Selain kisah cikal bakal mulai dikenalnya orang Bajo seperti terungkap sebelumnya, juga masih ditemukan kisah lain, seperti terungkap oleh Ramadhan (dalam Faisal, 2009). Beliau dalam tulisannya menegaskan, bahwa asal usul orang Bajo diawali adanya ceritera yang berkembang terkait hilangnya sang putri raja Johor dari Malaysia, yang pada saat itu sedang melakukan tamasya laut. Kisah hilangnya sang putri raja disikapi keras oleh sang raja dengan cara memerintahkan pasukannya untuk mencari anaknya dan tidak diperbolehkan kembali jika tidak menemukannya. Ketika itu, seluruh pasukan pencari tidak ada yang kembali ke pusat kerajaan dan mereka tersebar kemana-mana sesuai hembusan angin, Mereka inilah yang terpencar kemana-mana dan menjadi cikal bakal orang Bajo dengan klasifikasi hidup di atas perahu dan mengembara kemana-mana, terutama di wilayah perairan Sulawesi.

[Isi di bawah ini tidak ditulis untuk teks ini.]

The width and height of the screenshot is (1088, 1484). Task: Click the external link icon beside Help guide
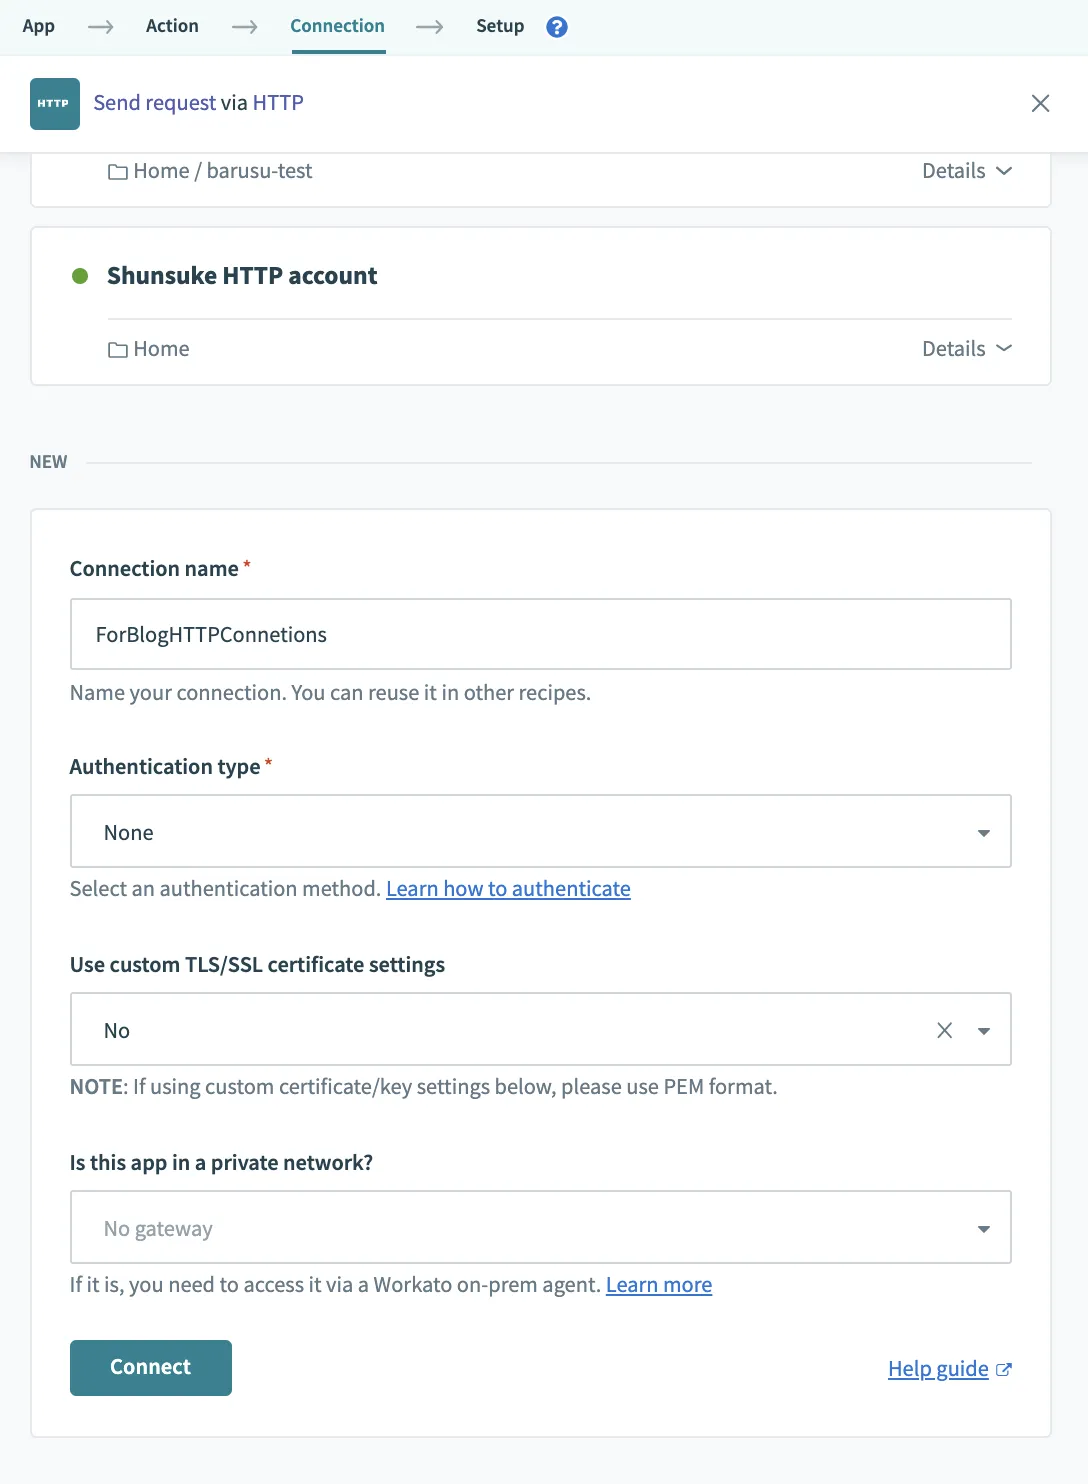pos(1004,1370)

Kisah berikutnya adalah disuarakan dalam tulisan Hafid, dkk. (1996). Beliau mengatakan dalam tulisannya, bahwa orang Bajo berasal dari sebuah daerah atau wilayah di Luwu-Sulawesi Selatan, yang disebutnya Ussu. Ussu merupakan sebuah wilayah yang terdapat di tepi danau yang ditumbuhi pohon kayu yang disebut walenrang. Daerah dimaksud, pertamakalinya dipimpin oleh seorang raja yang bernama Sawerigading, yaitu putra dari Batara Lattu. Ketika Sawerigading masih berkuasa, maka pohon kayu raksasa tadi diperintahkan ditebang untuk dijadikan perahu. Pohon kayu tersebut ketika ditebang terjadi banjir besar dan dikisahkan sebagai akibat pecahnya telurburung dalam sarang yang melekat pada pohon kayu dimaksud. Ketika terjadi banjir besar, penduduk di sekitarnya ikut hanyut dan tidak jarang menggunakan rakit dari bambu, melalui Sungai Malili tembus ke laut, hingga pada akhirnya terdampar di Gowa. Orang Luwu yang bermukim di darat melihat dan menyaksikan kejadian ini secara samar-samar, dalam bahasa Bugis dikatakan ta’bajo-bajo, yang artinya terbayang-bayang Saat kejadian inilah sehingga dikatakan orang-orang yang hanyut ini dicap sebagai orang Bajo.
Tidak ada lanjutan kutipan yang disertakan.